Read more about different types of migraine.
How is migraine diagnosed?
There is no one conclusive test for diagnosing migraine. Migraine is typically diagnosed by a neurologist with a combination of a neurological and physical exams, history of symptoms, and family medical history. The doctor may also order blood tests, imaging scans such as computerized tomography (CT) or magnetic resonance imaging (MRI), or a lumbar puncture (also called a spinal tap) to rule out other potential causes of symptoms.
Read more about the process of diagnosing migraine.
What are the symptoms of migraine?
The most common symptom of migraine is intense head pain. Migraine pain may be felt in different ways. Other migraine symptoms include fatigue, nausea, vomiting, numbness, weakness, uncontrollable movements, depression, and mood swings.
Read more about migraine symptoms.
What are the phases of a migraine?
Most doctors describe migraines as having four distinct phases. However, people who get migraines do not necessarily experience all four phases as part of every migraine attack. Understanding the phases of migraine can help migraineurs better manage their condition by timing treatments for maximum effectiveness.

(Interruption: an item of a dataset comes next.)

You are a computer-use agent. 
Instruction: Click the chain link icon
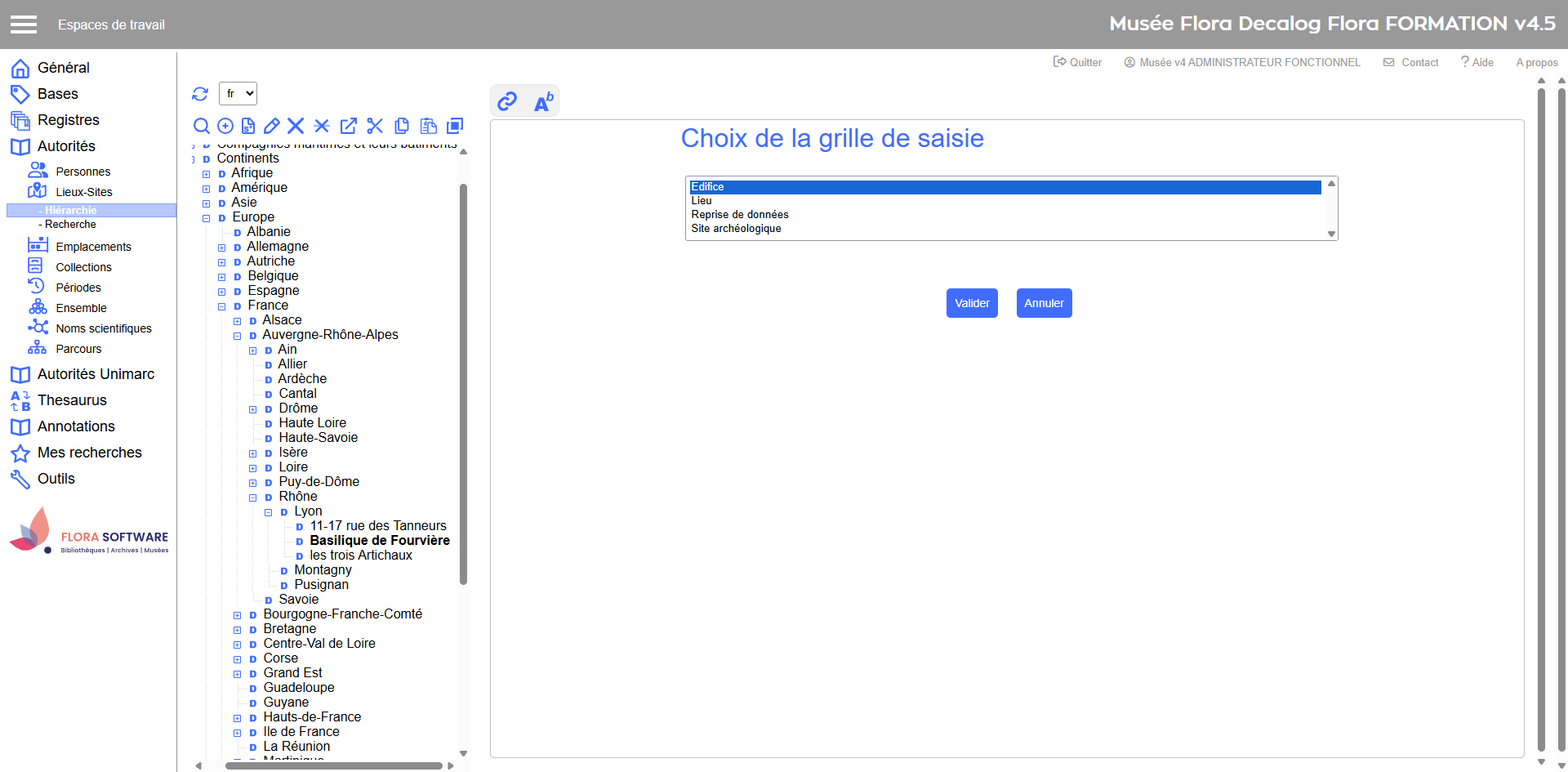[x=507, y=101]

Read more about phases of a migraine.
How is migraine treated?
Preventative treatments for migraine may include beta blockers, antidepressants, and anticonvulsants (anti-seizure medications). Once a migraine attack has started, it may be treated with nonsteroidal anti-inflammatory drugs (NSAIDs), ergots, triptans, or antiemetic (anti-nausea) medications. Some people with migraine try Botox, a transcutaneous electrical nerve stimulator (TENS), clinical trials, or complementary or alternative treatments.